> **Exercise directions**
From the first line to the last, repeat the data exactly but leave out the pictures.
((
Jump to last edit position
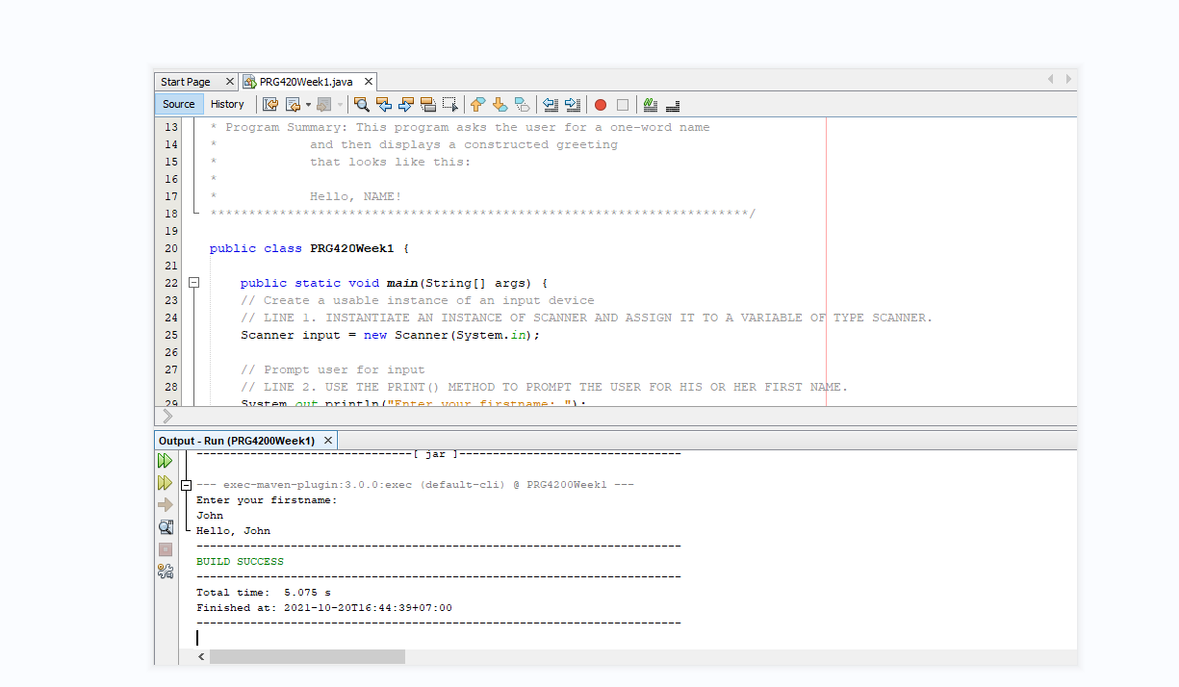Image resolution: width=1179 pixels, height=687 pixels. [x=270, y=104]
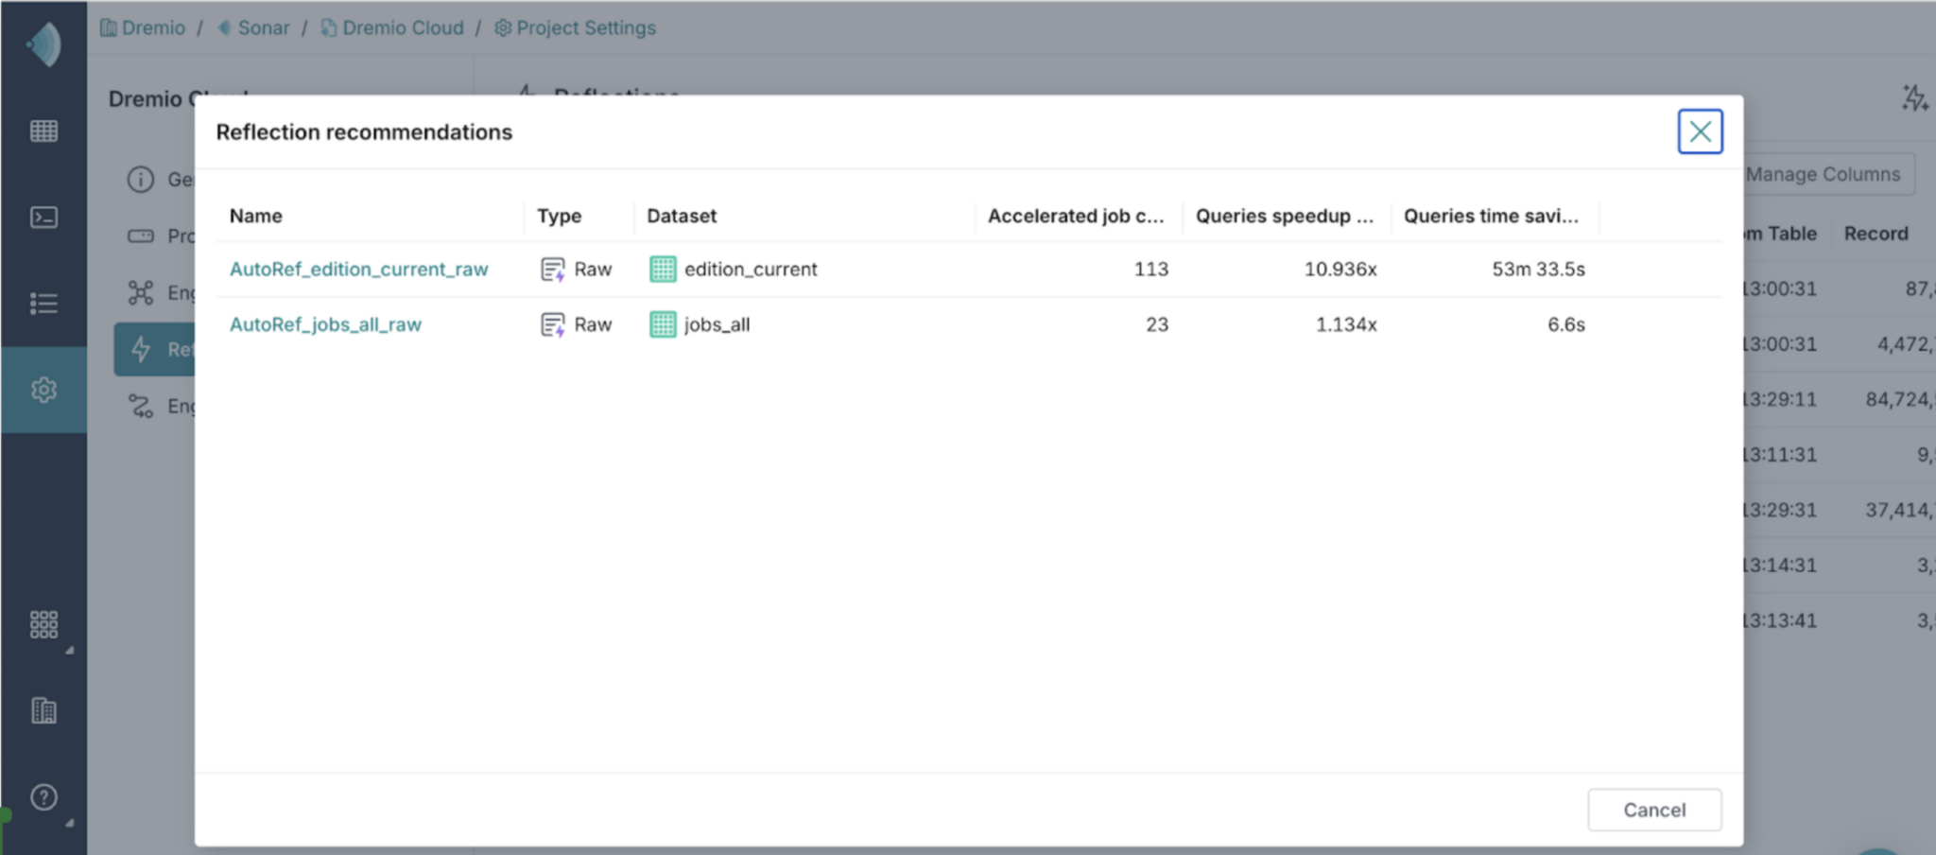Sort by the Name column header
Viewport: 1936px width, 855px height.
click(x=256, y=216)
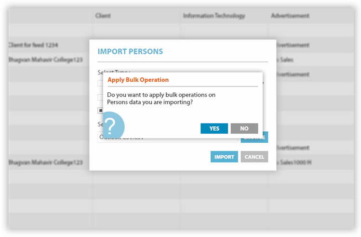Toggle the first Select Type checkbox
The image size is (361, 237).
tap(100, 83)
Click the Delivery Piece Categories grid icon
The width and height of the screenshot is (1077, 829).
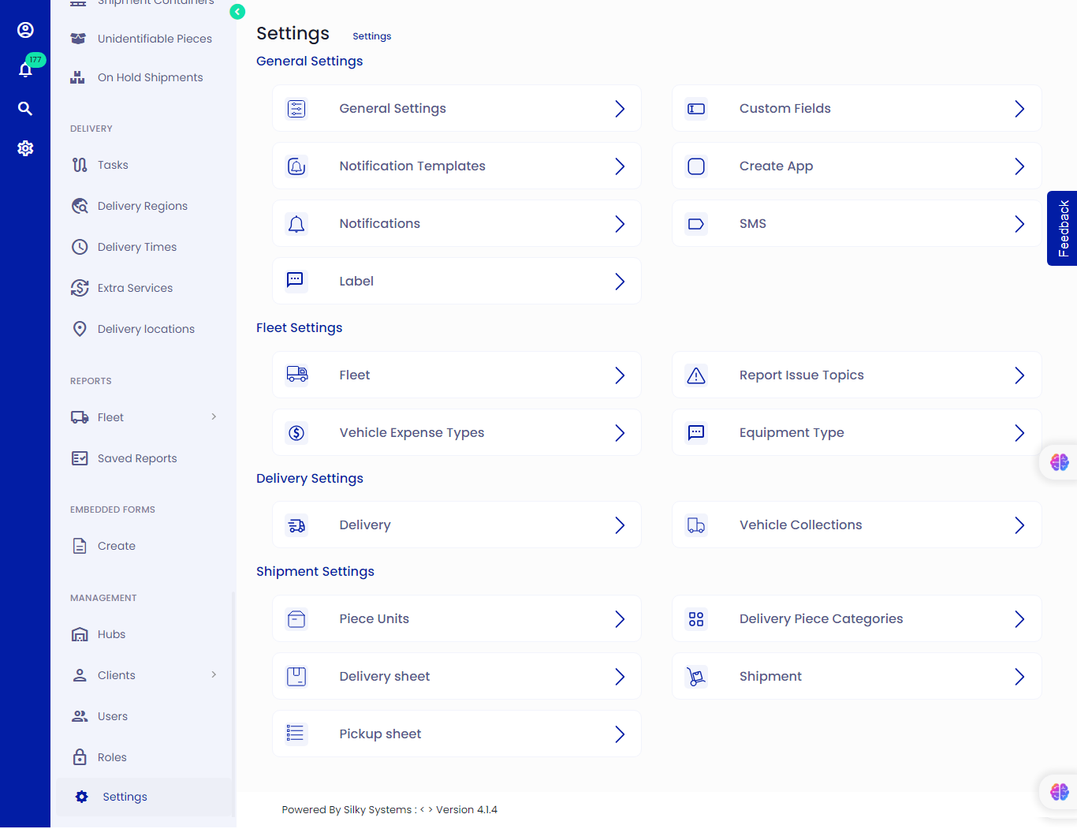[x=696, y=619]
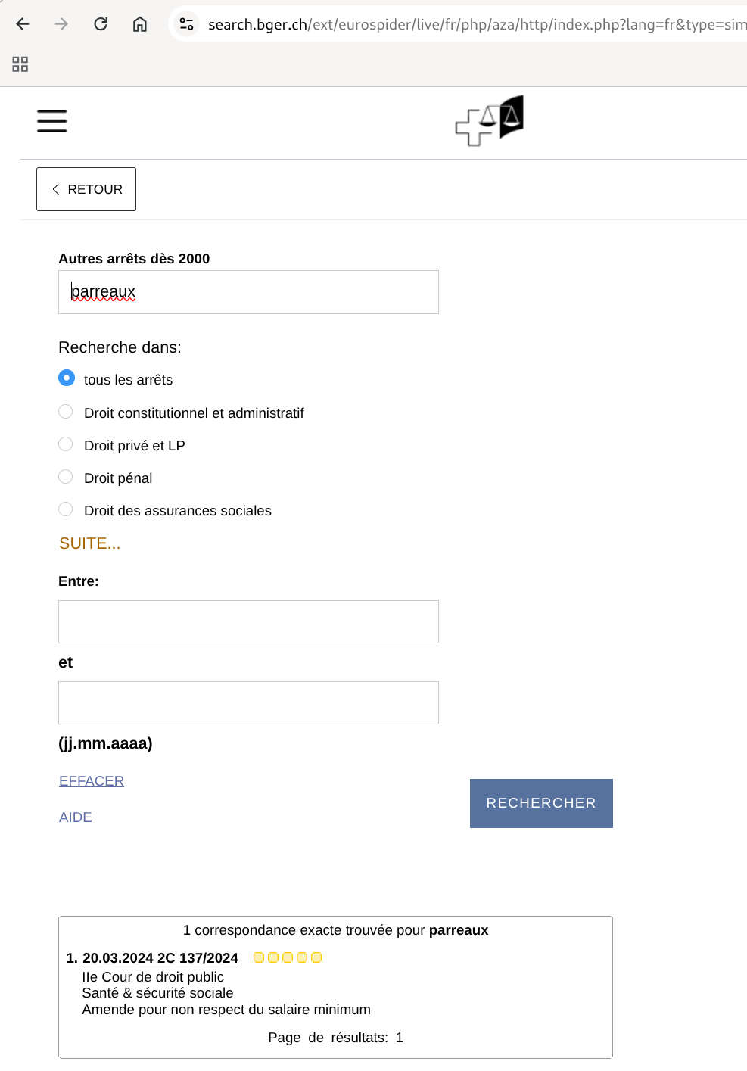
))
> **Task answer**
Jump to last edit position
Image resolution: width=1179 pixels, height=687 pixels. [x=270, y=104]
Sort by the Name column header
Viewport: 1936px width, 855px height.
click(x=256, y=216)
Toggle the first Select Type checkbox
The image size is (361, 237).
tap(100, 83)
Click the Delivery Piece Categories grid icon
The width and height of the screenshot is (1077, 829).
[x=696, y=619]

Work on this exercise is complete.